Control of chemical exposure, namely dusts, in this area is difficult even with automated, enclosed equipment. Aside from alterations in the materials as previously noted, one of the best ways to control exposure is through organization of the work area and effective LEV.
The work area should be organized so that powders do not have to be carried far between the bag or drum and the scale. Weighing into the container to be used for transport rather than weighing into a pan and dumping would be preferred. Plastic bags that can be sealed after loading and opened immediately prior to adding to the mix can work well.
Ventilation must be arranged so that air flow is maximized in the area of greatest need. Slot vents directly adjacent to the weigh container can be reasonably effective. Canopy hoods may also be used. One of the primary problems with most LEV systems in compounding areas is that the ventilation is located at the scale and rarely does any ventilation occur around the container from which the powder is being removed and excess returned. As a result, the dust generated in removing and returning powders to and from the storage container exceed that generated in the actual weighing operation. As a result, some have suggested that the only real solution in this area is automation. I would suggest that through proper use of air flow and possibly different type of ventilation, this would not be the case.
Typically, mixing involves the mixing of powders, oil and rubber in high shear internal mixers. However, in many operations, mills are still utilized for mixing rubber compounds.

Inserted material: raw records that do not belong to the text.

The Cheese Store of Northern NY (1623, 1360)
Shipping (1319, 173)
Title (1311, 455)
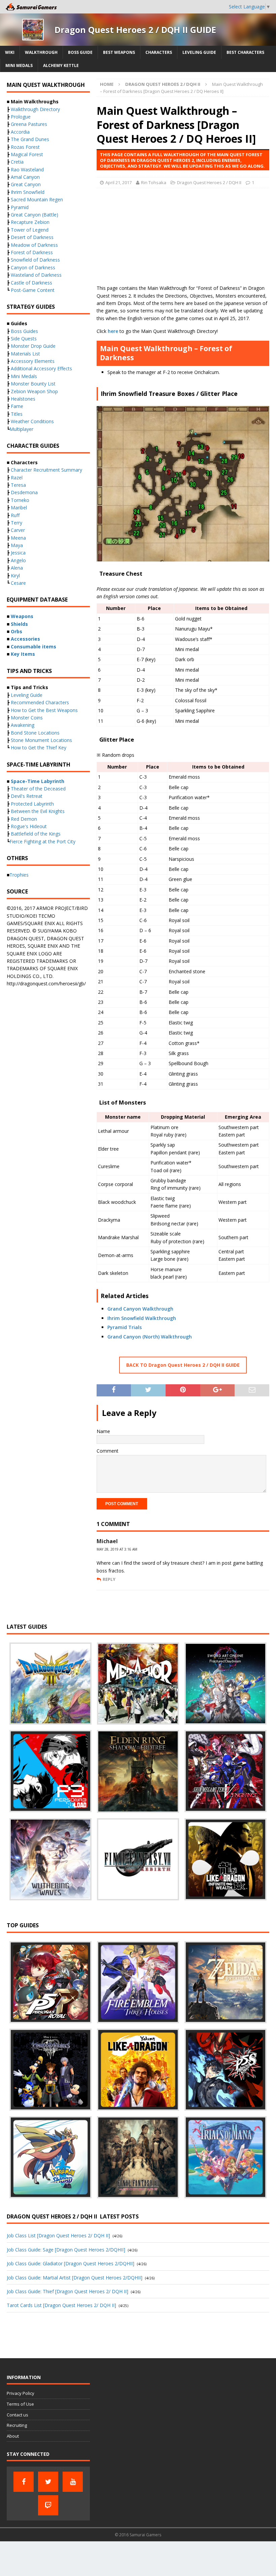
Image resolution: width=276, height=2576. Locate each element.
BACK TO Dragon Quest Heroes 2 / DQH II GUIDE (183, 1365)
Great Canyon (26, 184)
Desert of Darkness (32, 237)
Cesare (18, 583)
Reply (109, 1579)
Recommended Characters (40, 702)
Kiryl (15, 575)
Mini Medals (24, 376)
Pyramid (20, 207)
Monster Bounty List (33, 383)
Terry (16, 522)
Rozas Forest (25, 147)
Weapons (22, 616)
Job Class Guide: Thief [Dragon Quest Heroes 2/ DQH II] (67, 2291)
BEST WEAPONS (119, 52)
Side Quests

Internal mixers are much easier to deal with. There is less open area for the dusts and fumes to be generated. Large plants can utilize bulk handling systems for many of the powders and oils. However, the smaller operations are still limited economically to handling bag fillers (black, clay, etc.) and drum oils.
When possible in the formulations, utilize fillers that are pre-packaged into low melt polyethylene bags. Bag and all can be dropped into the mix. The same can be done with other chemicals and some oils that are preweighed for addition.
The American Conference of Governmental Industrial Hygienists recommends that the slot type hoods over the throat be replaced with canopy type hoods that cover the entire loading area (figure 1). This is the major problem area.
Local exhaust may also be used around the drop/sliding gate and the dust rings. Proper maintenance of these items can be very important in controlling atmospheric dust.
Mill mixing provides significant challenges. Control of both dust and spills can be accomplished to some degree by use of oiled or predispersed fillers and by selecting a mixing method that allows addition of oils with the dry, dusty materials.
Aside from this, local exhaust is the best method (figure 2). Canopy type hoods are the most common for mixing mills. Additional containment, however, can be achieved by enclosing the open area around the sides of the hood and behind the mill. This can be done using plastic sheets, sheet metal or even heavy cloth drapes. The latter are not recommended since they tend to collect materials and can lead to additional exposure problems as well as contamination problems.
All of these measures are well within the realm of capability of even the smallest manufacturers.
These operations involve the re-milling, extrusion and calendering of materials for subsequent building and curing operations. In the case of continuous vulcanization lines, secondary processing and curing take place at one time.
One of the problems in secondary operations involves fumes generated off the rubber as it is heated and formed to shapes. Chemical content of these fumes varies. Whether their content is harmful or not is open to question. However, prudence along with the observance of Jon's second law would suggest that the fumes should be avoided. About the only alternative available here is ventilation.
Hot fumes rise. Canopy hoods will work best, keeping them as close to the work area and machinery as possible. For milling, canopy hoods with enclosed sides (and back) will function well. For calenders, ventilation is needed on each side with positive make-up air flows coming from behind the worker.
For extrusion lines, a variety of ducting systems can be considered. Exact configuration will depend on what is being run. In some cases, canopy hoods will be the most effective. However, if the material being run requires the operator to bend down closely over the work for quality checks, etc., a side draft type duct with relatively high air flow may be best.
The second problem in this area is dust, primarily from the anti-tack agents used. Many factories use kaolin type clay coatings. Still others may still be using various forms of zinc stearate or even dry talc. All of these can cause dust problems as the material is processed.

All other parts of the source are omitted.